Tres hurras por el Rugby, tres hurras por don Ricardo

Se nos ha ido Ricardo Molteni, un rugbier, un amigo, parte fundamental en la historia de nuestro Azul Rugby Club. En realidad, lo que ha dejado este mundo es su cuerpo, porque  su mirada franca, su palabra serena pero firme, sus principios y sus valores, su infatigable entrega, seguirán presentes en  nuestra casa, que hoy  lleva con orgullo su nombre: “Campo de Deportes Dr. Ricardo Molteni”.
Se acercó al club allá por el año 1984, con ganas de seguir trabajando para el deporte que abrazó desde la infancia, el rugby, que junto a la medicina conformaron sus dos pasiones, a las que compartidas con su familia entregó su vida.
Su presencia constante e ininterrumpida hizo que camináramos juntos estos últimos 35 años de la vida del club. Compartimos con él actividades deportivas e institucionales, la vida del club. Ello le valió merecidos reconocimientos: su nombre a nuestras instalaciones deportivas, y la designación de Presidente Honorario.
Su rigurosidad en cuanto al cumplimiento de los principios que gobiernan nuestro deporte, su consejo sabio y su severidad en circunstancias necesarias, contribuyeron a la formación de buenas personas, jugadores de rugby.
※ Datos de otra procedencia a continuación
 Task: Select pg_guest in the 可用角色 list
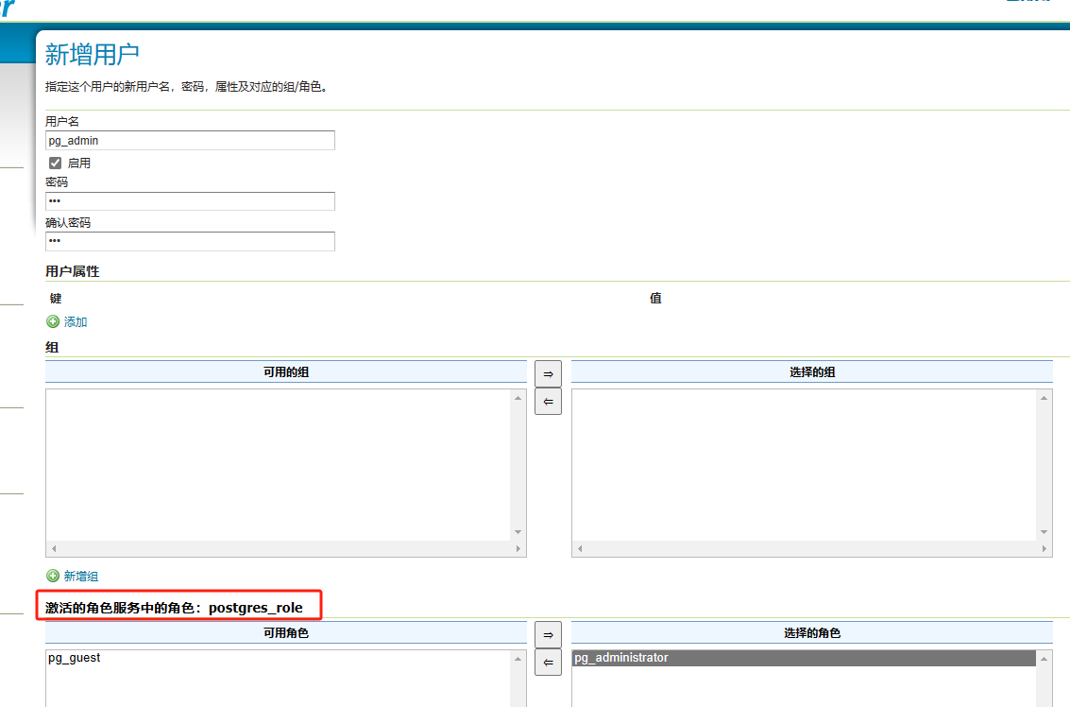(x=75, y=658)
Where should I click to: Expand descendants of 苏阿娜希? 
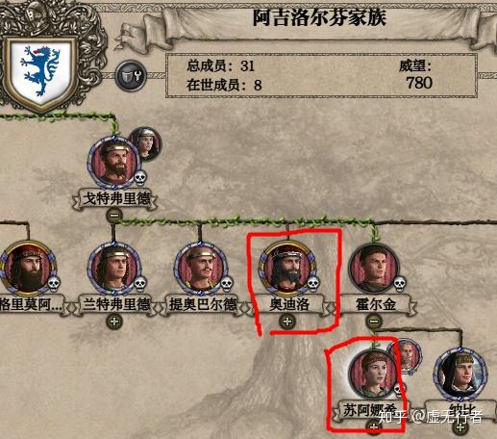(x=374, y=427)
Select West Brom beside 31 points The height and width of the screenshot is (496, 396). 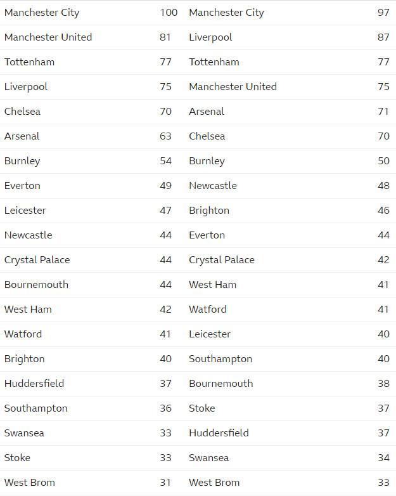(29, 483)
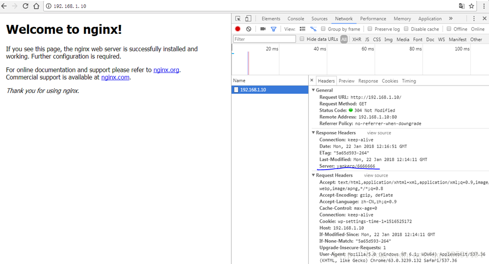
Task: Toggle the network filter funnel icon
Action: coord(274,29)
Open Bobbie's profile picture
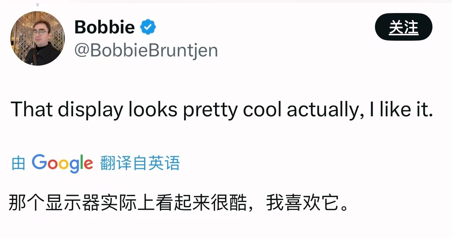 (x=37, y=38)
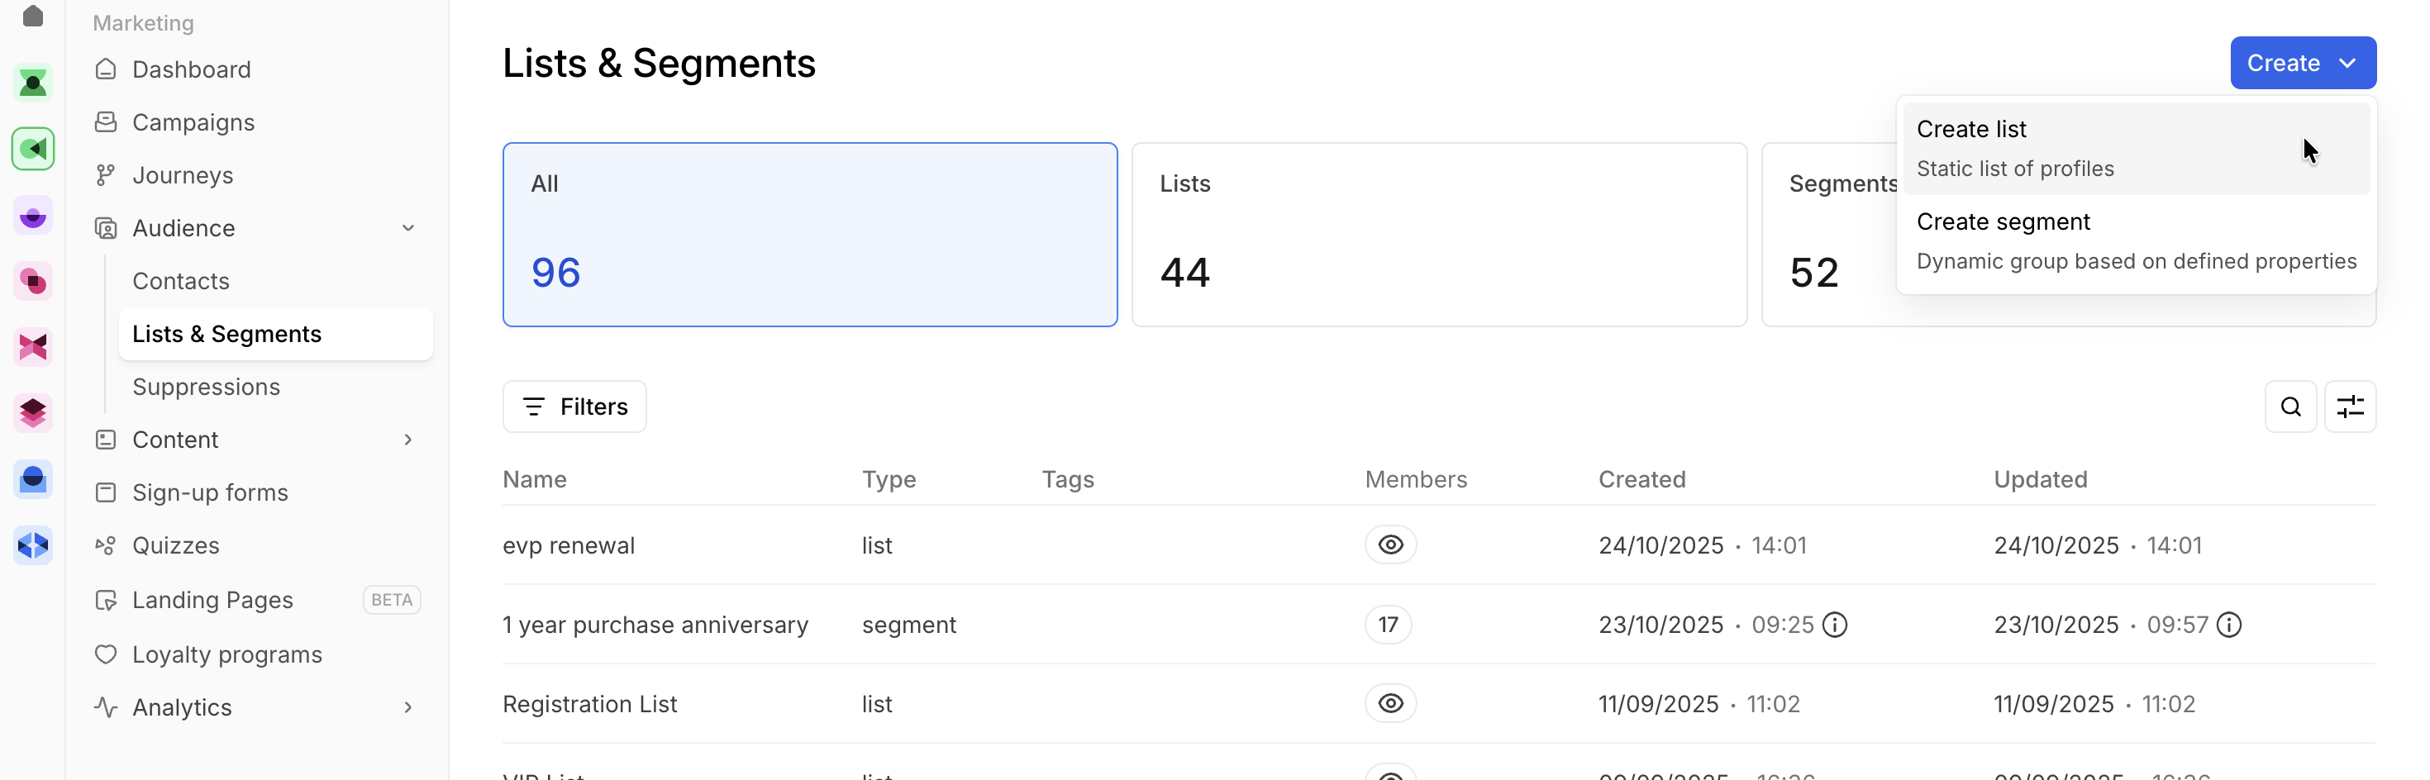Screen dimensions: 2430x780
Task: Open the blue diamond app in left rail
Action: (33, 545)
Está fresco en las retinas de quienes estuvimos presentes el pasado 14 de noviembre, oportunidad que nos visitara el club Daom, la imagen de los jugadores de las divisiones juveniles, escuchando en silencio, con respeto y admiración el mensaje de un rugbier de casi 90 años. Y cómo olvidar ese mismo día luego de compartir su último Tercer Tiempo, su clásico “tres hurras por el Rugby”.
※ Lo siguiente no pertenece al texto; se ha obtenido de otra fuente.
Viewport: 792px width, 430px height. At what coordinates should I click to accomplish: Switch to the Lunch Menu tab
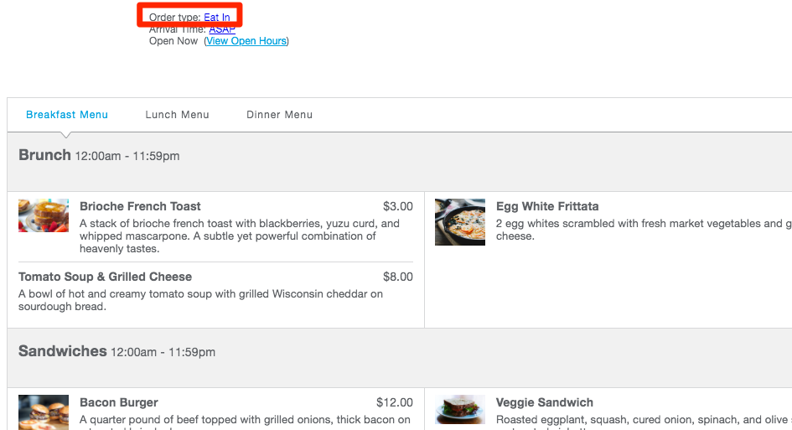click(177, 115)

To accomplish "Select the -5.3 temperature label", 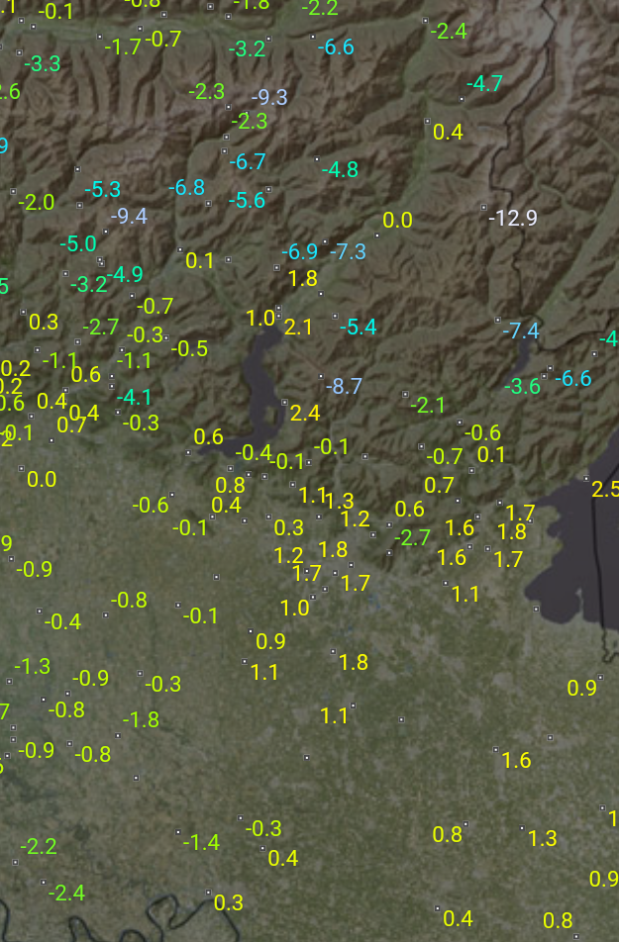I will coord(102,188).
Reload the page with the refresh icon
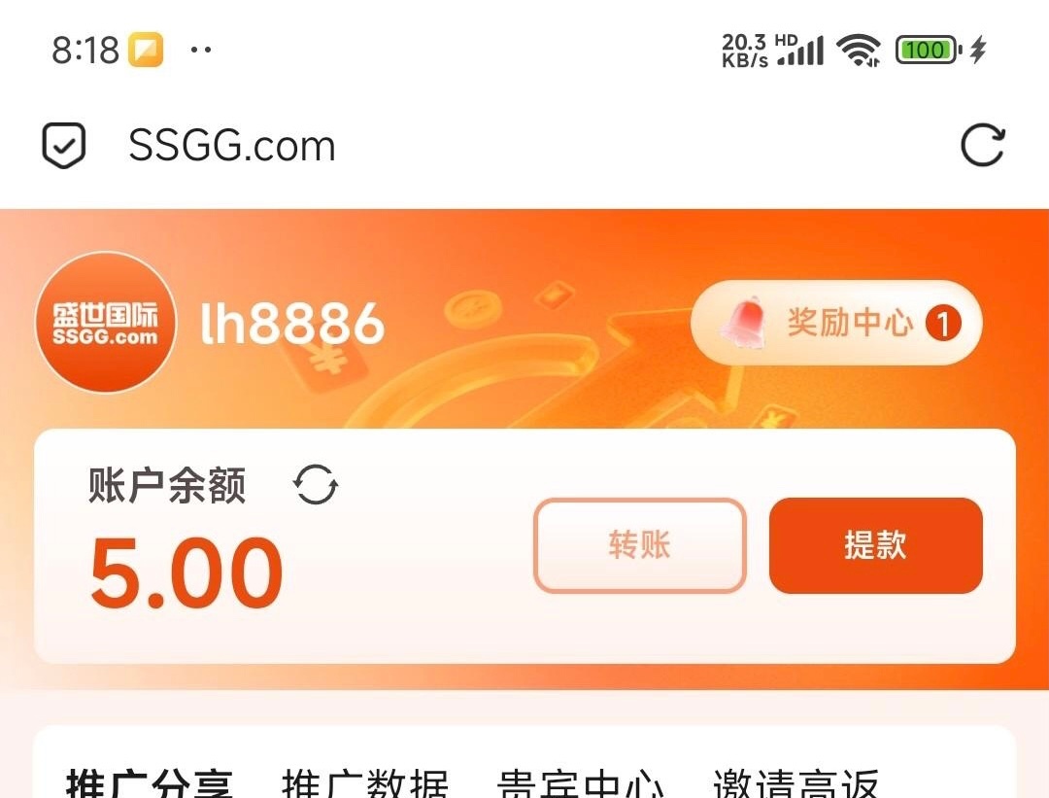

Fue Ricardo pieza clave en el desarrollo y crecimiento de Azul Rugby. Su generosidad, en el sentido más amplio que a esa expresión pueda dársele, fue determinante para que el club  cuente hoy con un  complejo deportivo que posibilita a cientos de niños, niñas jóvenes y adultos la práctica del rugby y el hockey en las mejores condiciones.
Dirán las informaciones necrológicas y crónicas periodísticas que un 28 de febrero de 2018 murió el Dr. Ricardo Molteni. Para nosotros Ricardo no ha muerto, ¡está vivo!  Está vivo en cada arenga anterior al partido, en cada victoria y en cada derrota, en cada rincón de nuestro campo de deportes, en cada asamblea, en cada reunión de fin de año. La muerte no llega con la vejez, sino con el olvido, es por eso que Ricardo Molteni no morirá nunca, está y estará por siempre en el corazón de todos los que pertenecemos a Azul Rugby Club. Y lucimos con orgullo la Borraja. ¡Gracias, Ricardo!